Work request> As the answer, give exactly the lines of the records below from the one with "Where should I click to: Click" through the one with "Click the こちら API specification link", ends included and pictures left out.

Records for processing>
= Beginning of Section =

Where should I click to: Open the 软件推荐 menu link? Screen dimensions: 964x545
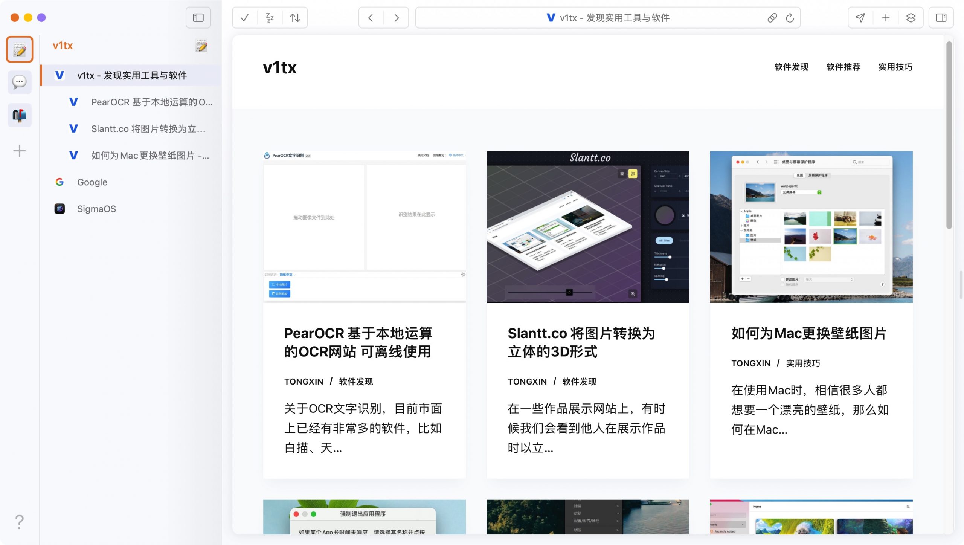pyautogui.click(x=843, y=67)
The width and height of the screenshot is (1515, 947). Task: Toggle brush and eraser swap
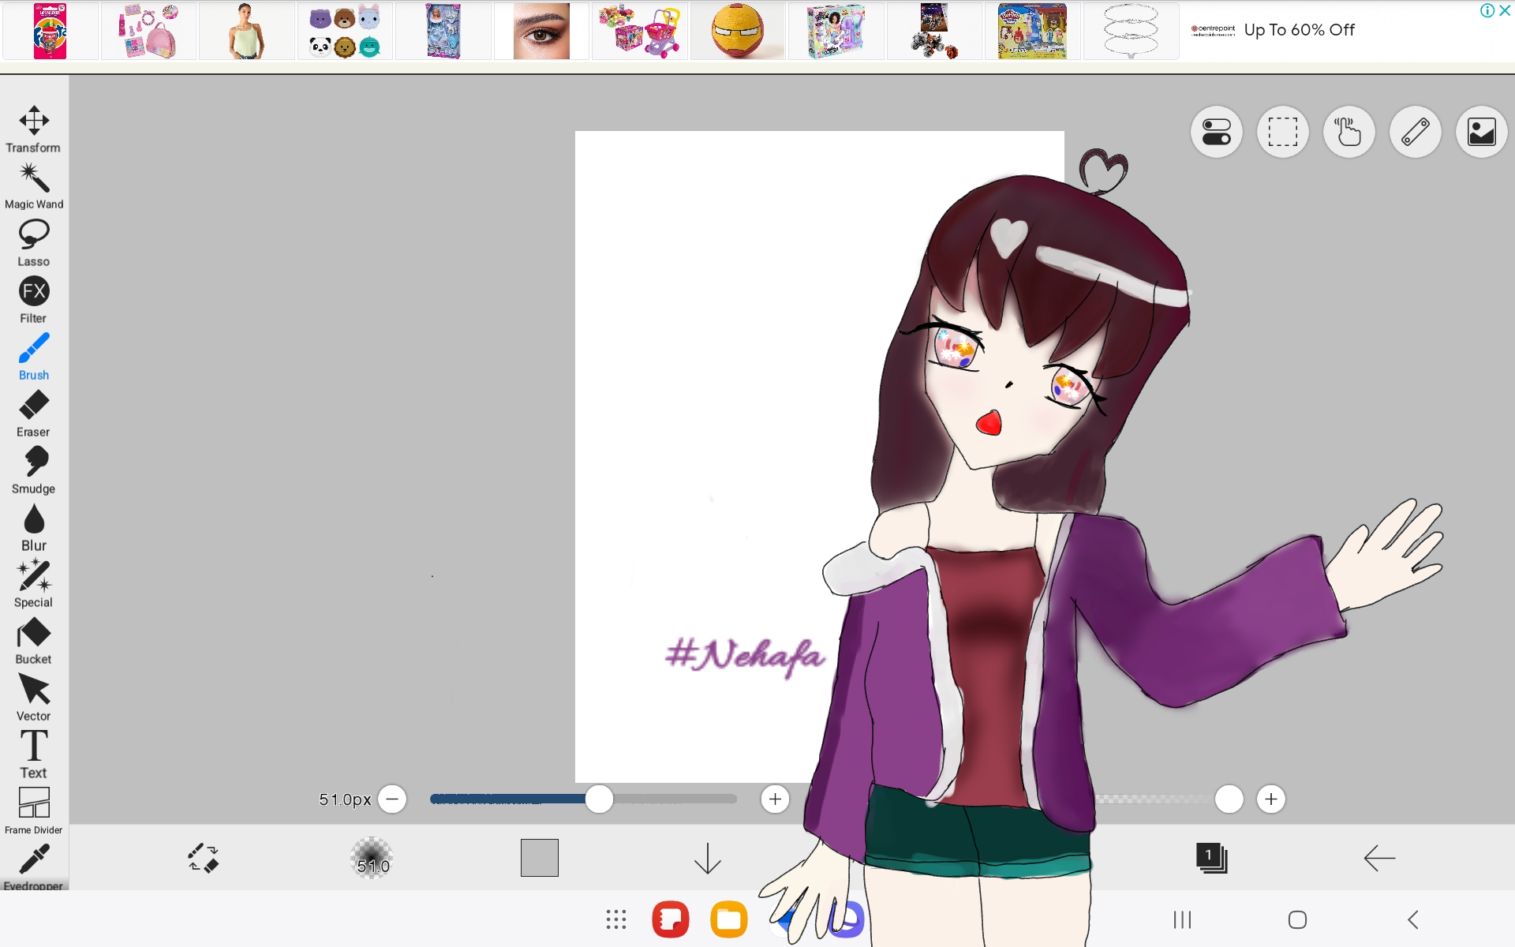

= End of Section =
= Beginning of Section =

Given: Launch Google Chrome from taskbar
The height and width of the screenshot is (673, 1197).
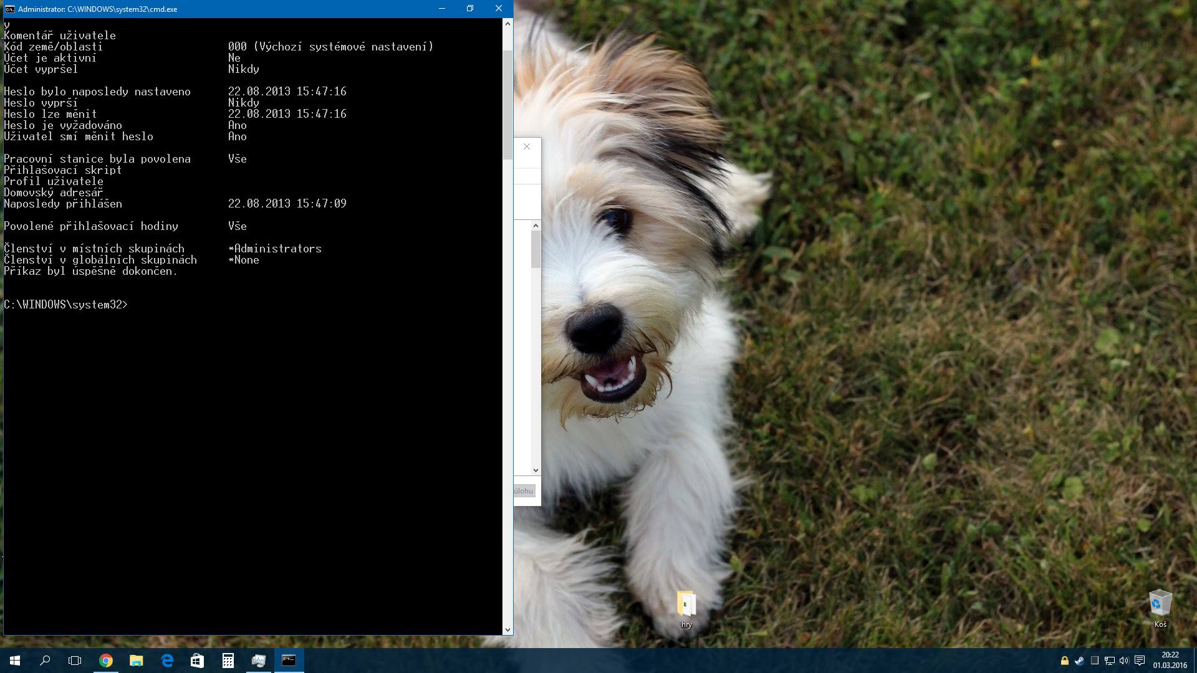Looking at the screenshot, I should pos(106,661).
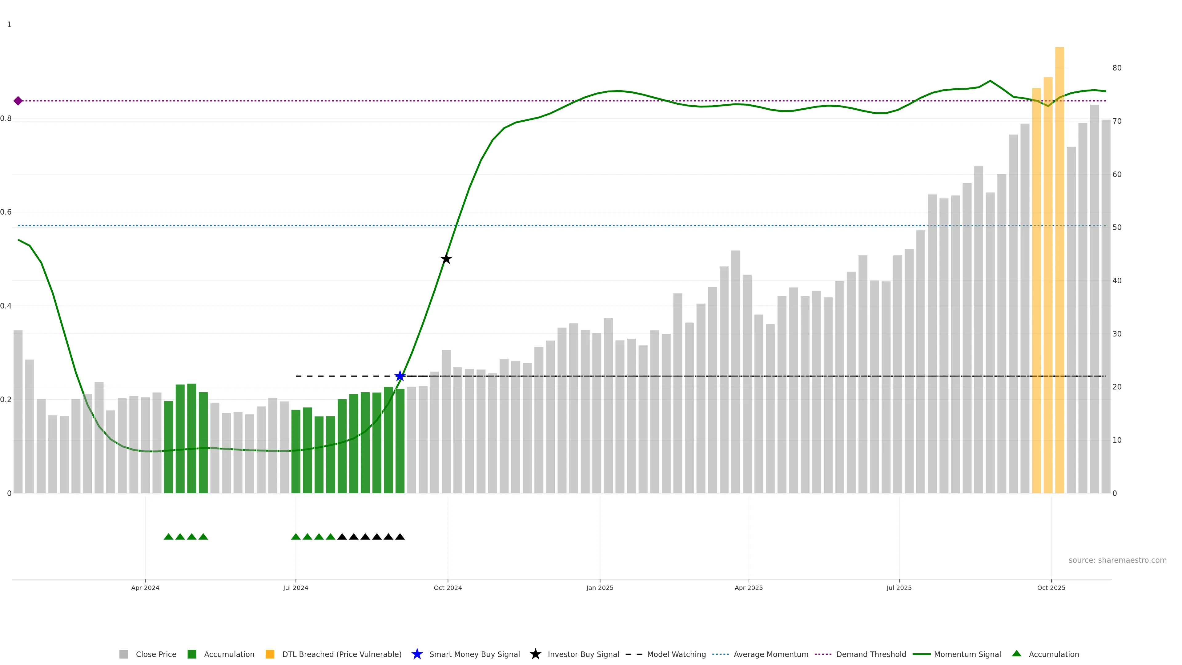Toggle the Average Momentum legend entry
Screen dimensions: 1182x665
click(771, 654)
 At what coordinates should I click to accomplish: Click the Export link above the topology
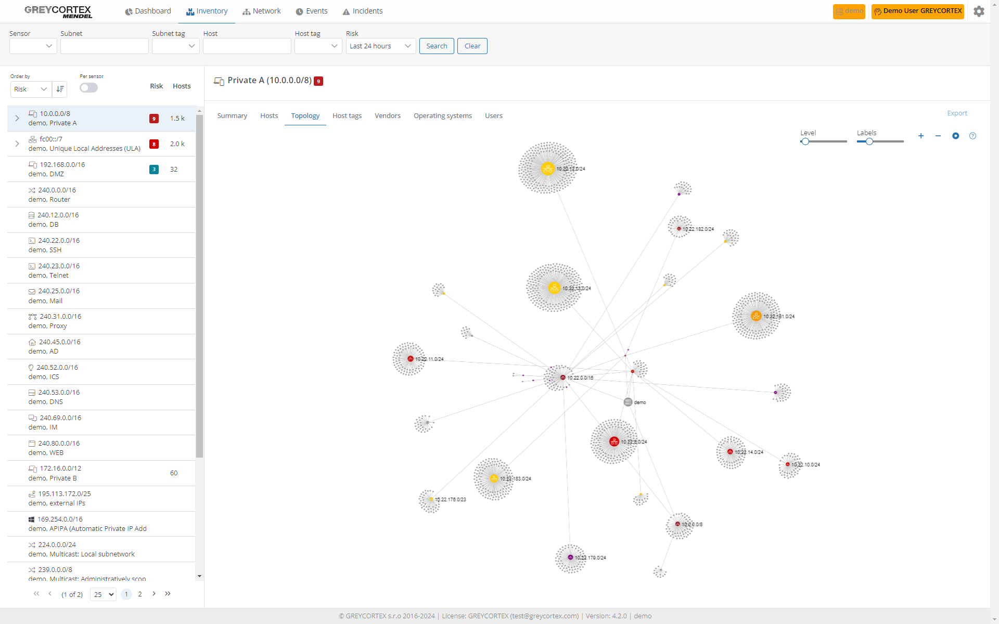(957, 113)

= End of Section =
= Beginning of Section =

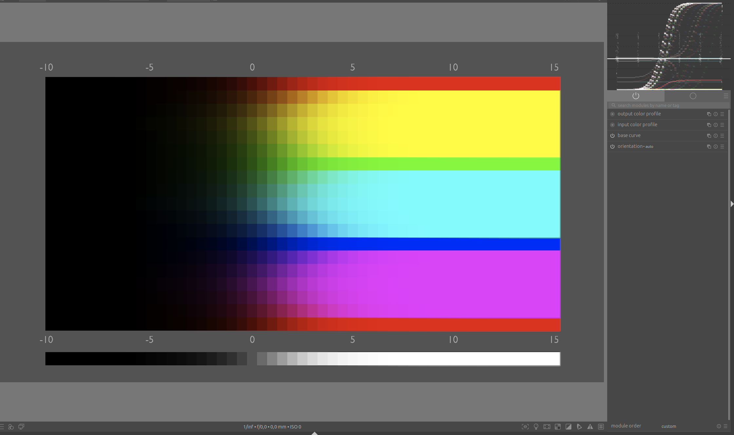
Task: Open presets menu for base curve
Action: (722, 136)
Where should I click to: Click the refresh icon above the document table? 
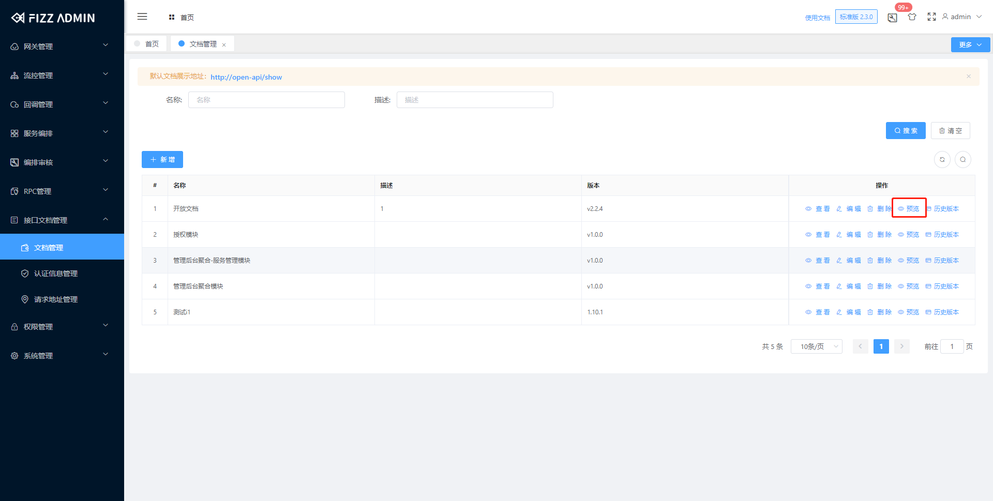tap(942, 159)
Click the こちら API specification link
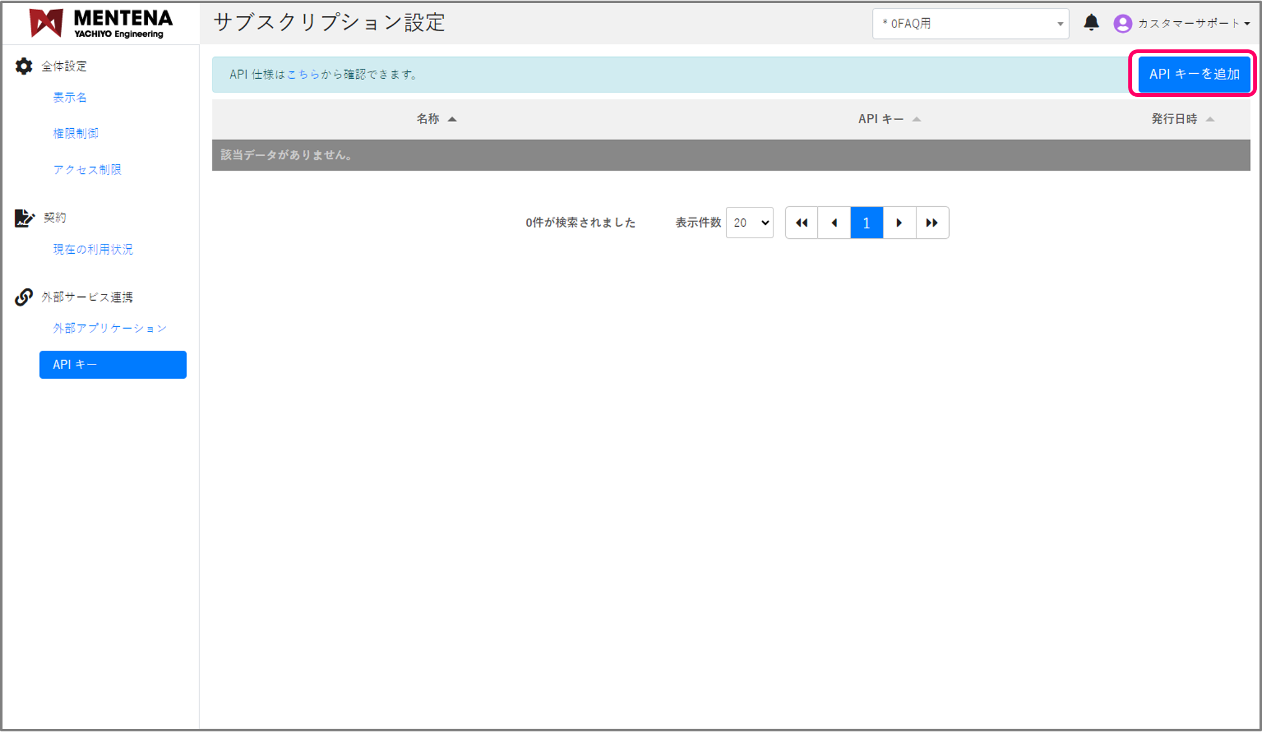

= End of Section =

Response area>
Where should I click to: Click the refresh icon above the document table? 
tap(942, 159)
Click the こちら API specification link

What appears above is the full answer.